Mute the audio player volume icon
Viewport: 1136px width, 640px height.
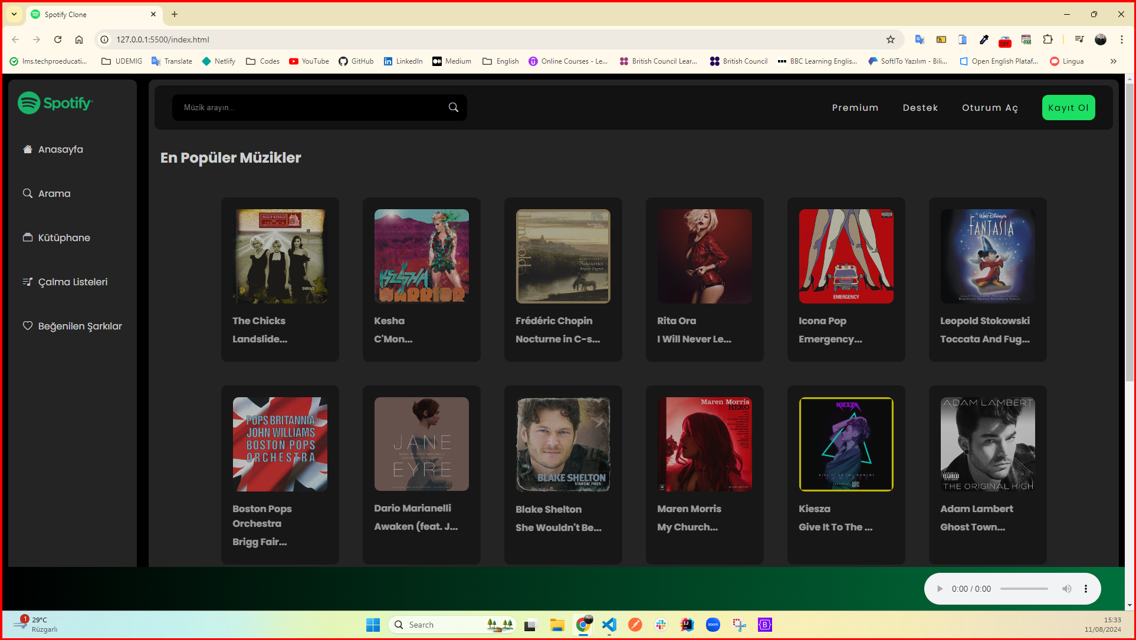click(x=1066, y=589)
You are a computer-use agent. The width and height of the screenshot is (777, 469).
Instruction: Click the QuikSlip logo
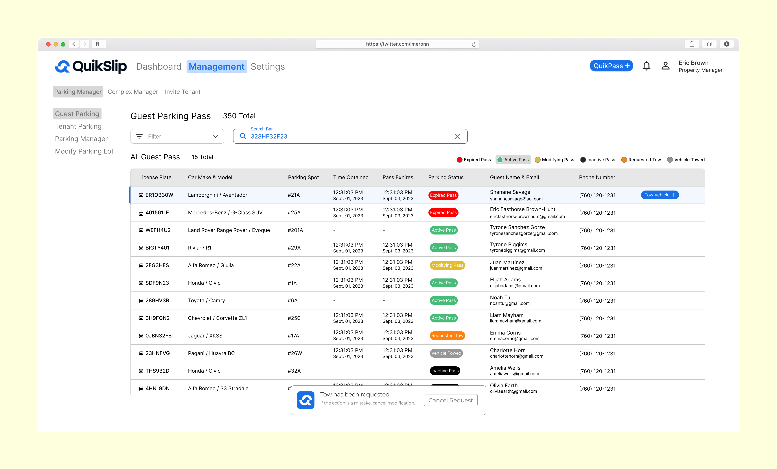[91, 67]
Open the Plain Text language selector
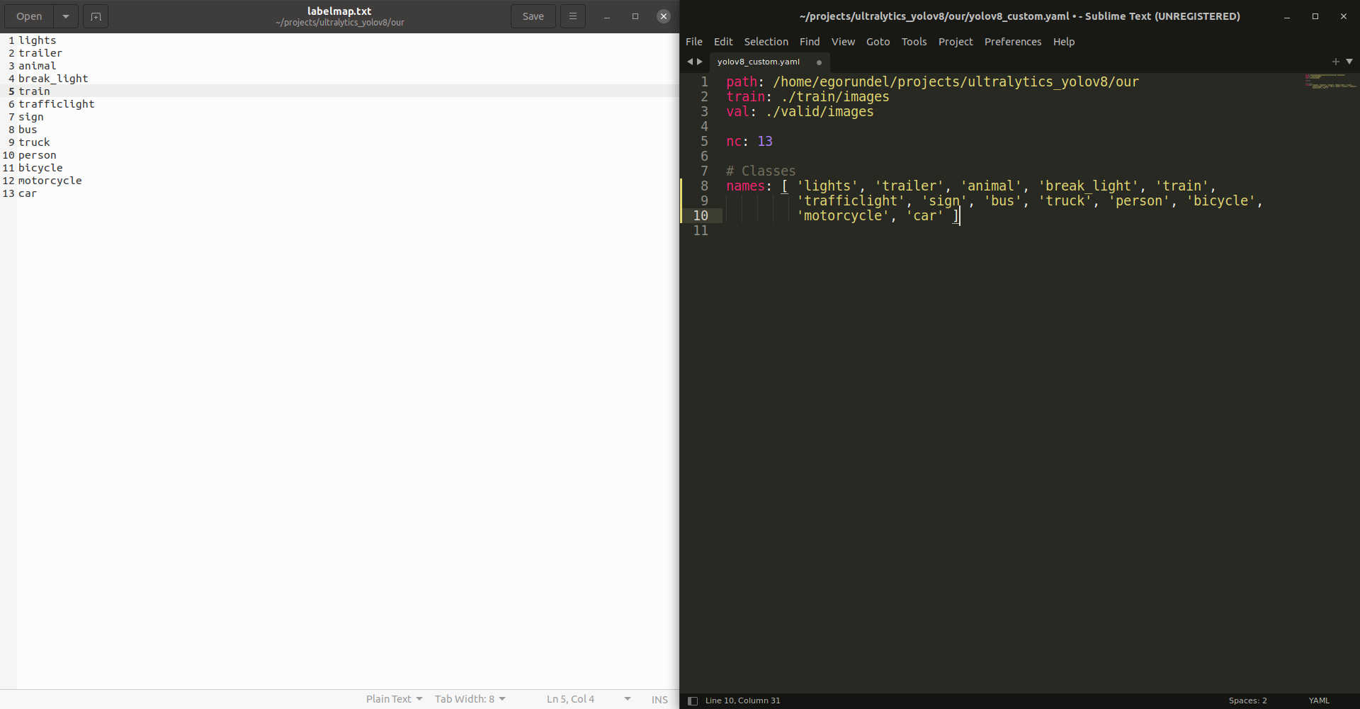Screen dimensions: 1360x709 [394, 698]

········

Task objective >>
Could you write the entries out again exactly, without their pictures?

Exercise solution >>
Mute the audio player volume icon
Viewport: 1136px width, 640px height.
click(x=1066, y=589)
You are a computer-use agent. The width and height of the screenshot is (777, 469).
Instruction: Click the QuikSlip logo
[91, 67]
Open the Plain Text language selector
Screen dimensions: 1360x709 [394, 698]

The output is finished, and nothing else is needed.